We propose ADCLR: A ccurate and D ense Contrastive Representation Learning, a
novel self-supervised learning framework for learning accurate and dense vision
representation. To extract spatial-sensitive information, ADCLR introduces
query patches for contrasting in addition with global contrasting. Compared
with previous dense contrasting methods, ADCLR mainly enjoys three merits: i)
achieving both global-discriminative and spatial-sensitive representation, ii)

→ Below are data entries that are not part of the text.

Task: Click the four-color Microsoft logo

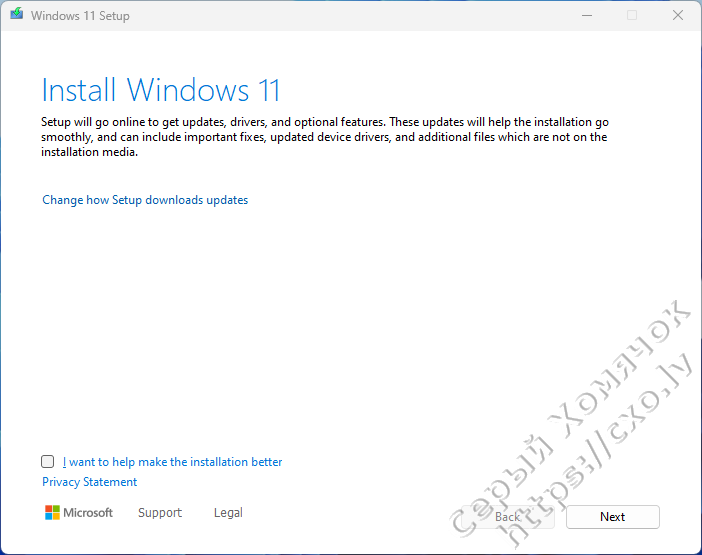Action: 52,513
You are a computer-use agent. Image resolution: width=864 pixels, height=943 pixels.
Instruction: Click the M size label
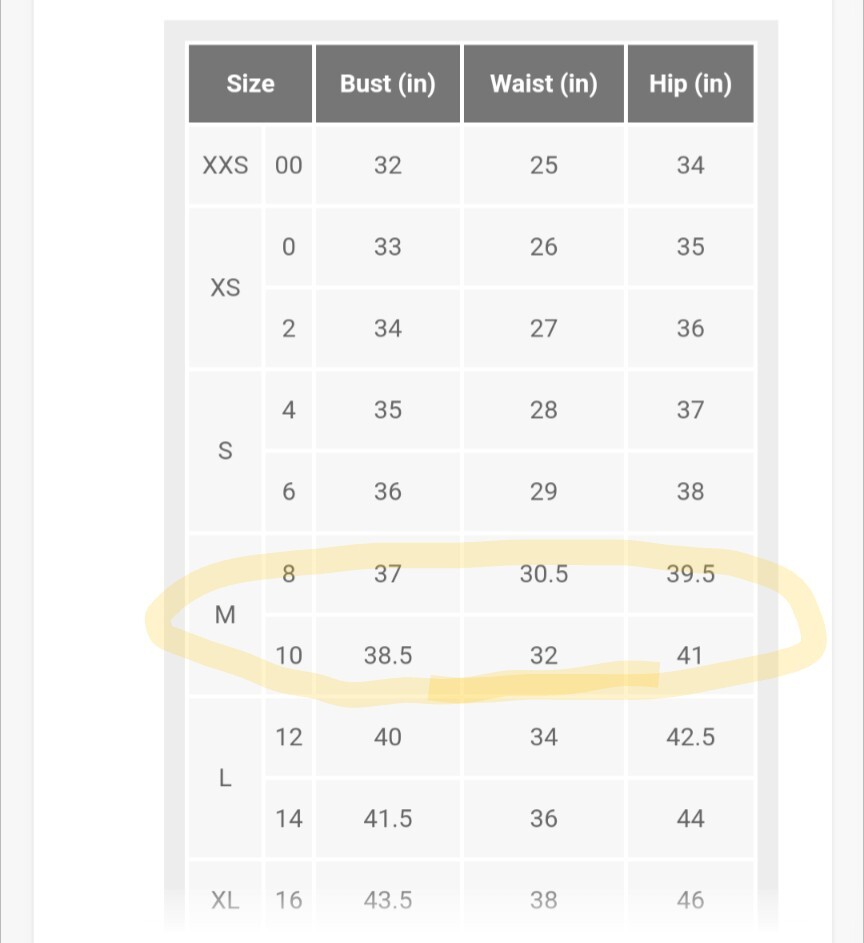point(226,615)
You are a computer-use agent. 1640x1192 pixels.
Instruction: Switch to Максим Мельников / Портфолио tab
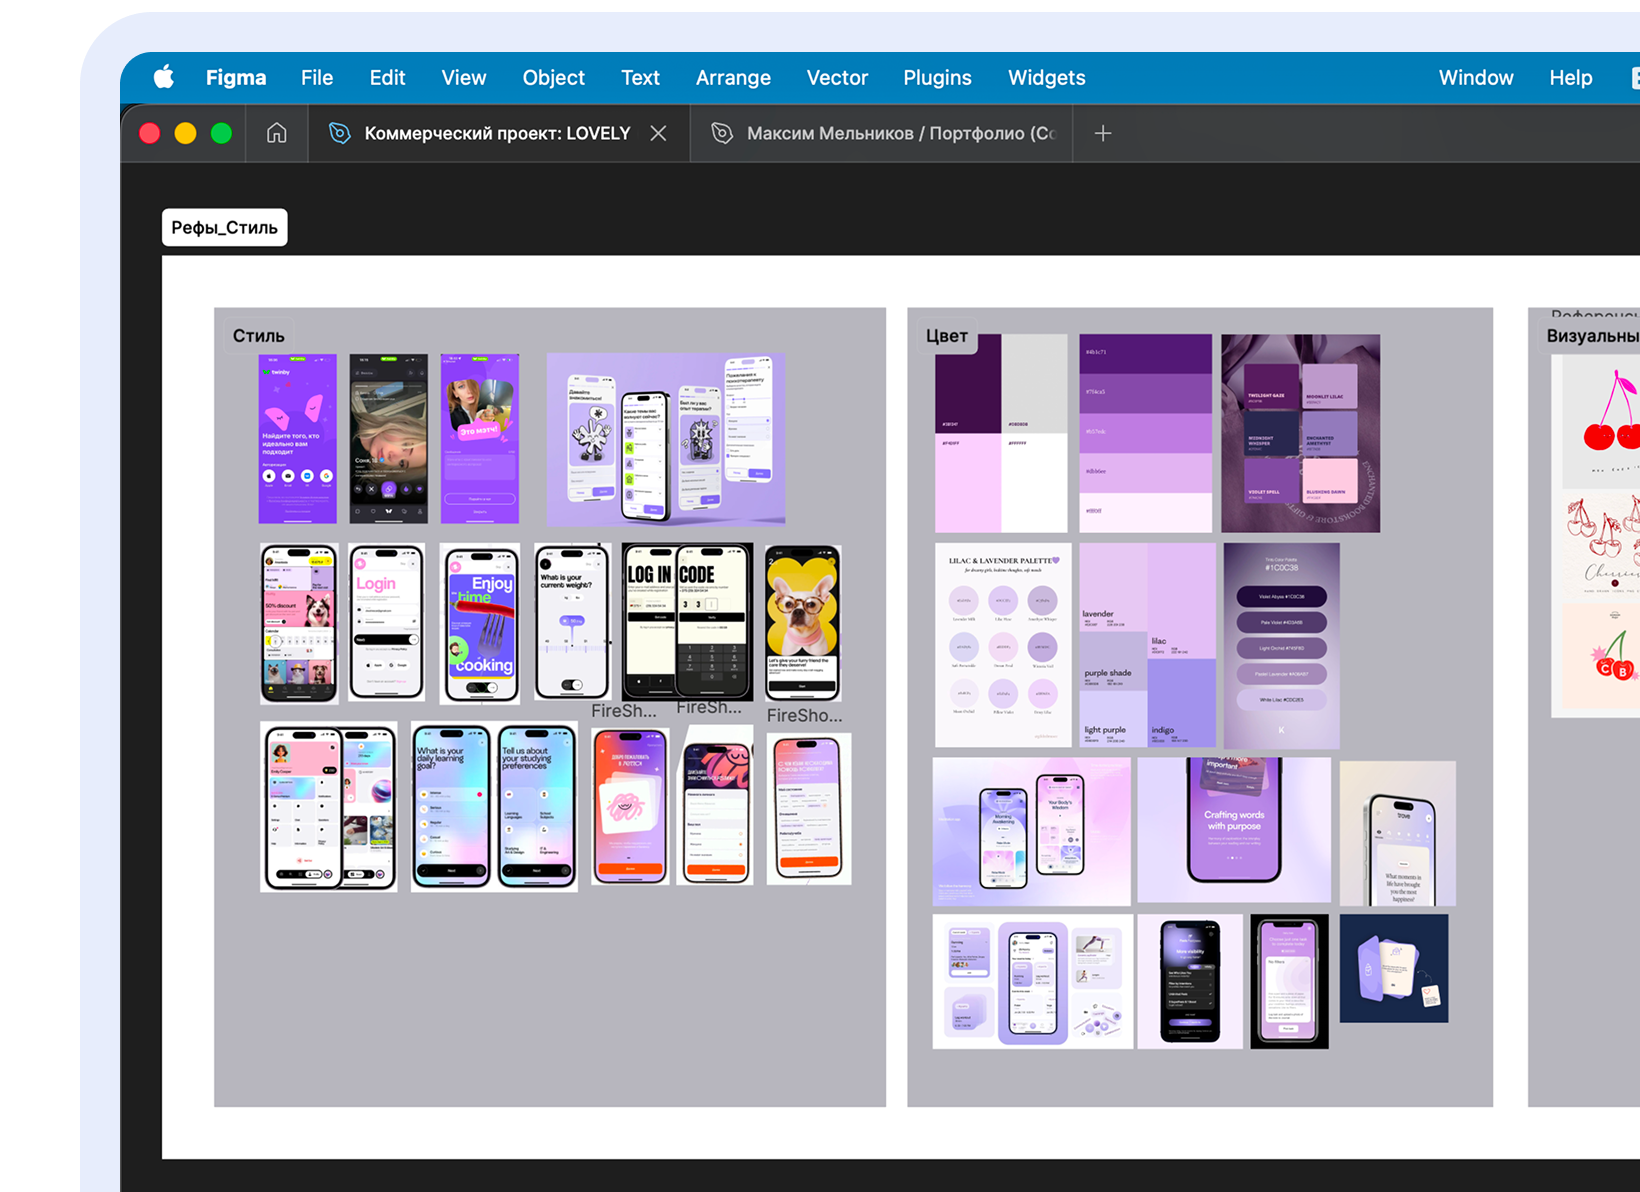[x=900, y=133]
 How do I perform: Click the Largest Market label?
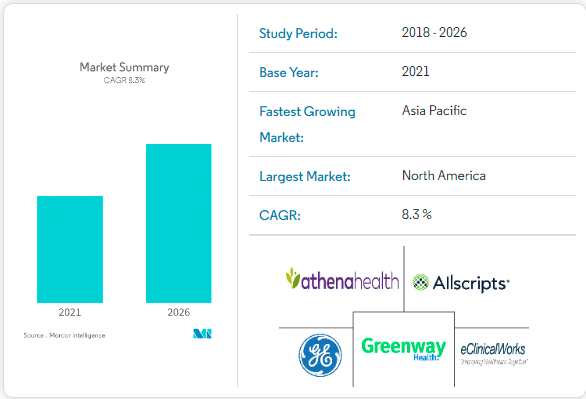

model-efficient (no extra parameters in addition to the global contrasting
baseline), and iii) correspondence-free and thus simpler to implement. Our
approach achieves new state-of-the-art performance for contrastive methods. On
classification tasks, for ViT-S, ADCLR achieves 77.5% top-1 accuracy on
ImageNet with linear probing, outperforming our baseline (DINO) without our
devised techniques as plug-in, by 0.5%. For ViT-B, ADCLR achieves 79.8%, 84.0%
accuracy on ImageNet by linear probing and finetune, outperforming iBOT by
0.3%, 0.2% accuracy. For dense tasks, on MS-COCO, ADCLR achieves significant
improvements of 44.3% AP on object detection, 39.7% AP on instance
segmentation, outperforming previous SOTA method SelfPatch by 2.2% and 1.2%,
respectively. On ADE20K, ADCLR outperforms SelfPatch by 1.0% mIoU, 1.2% mAcc on
the segm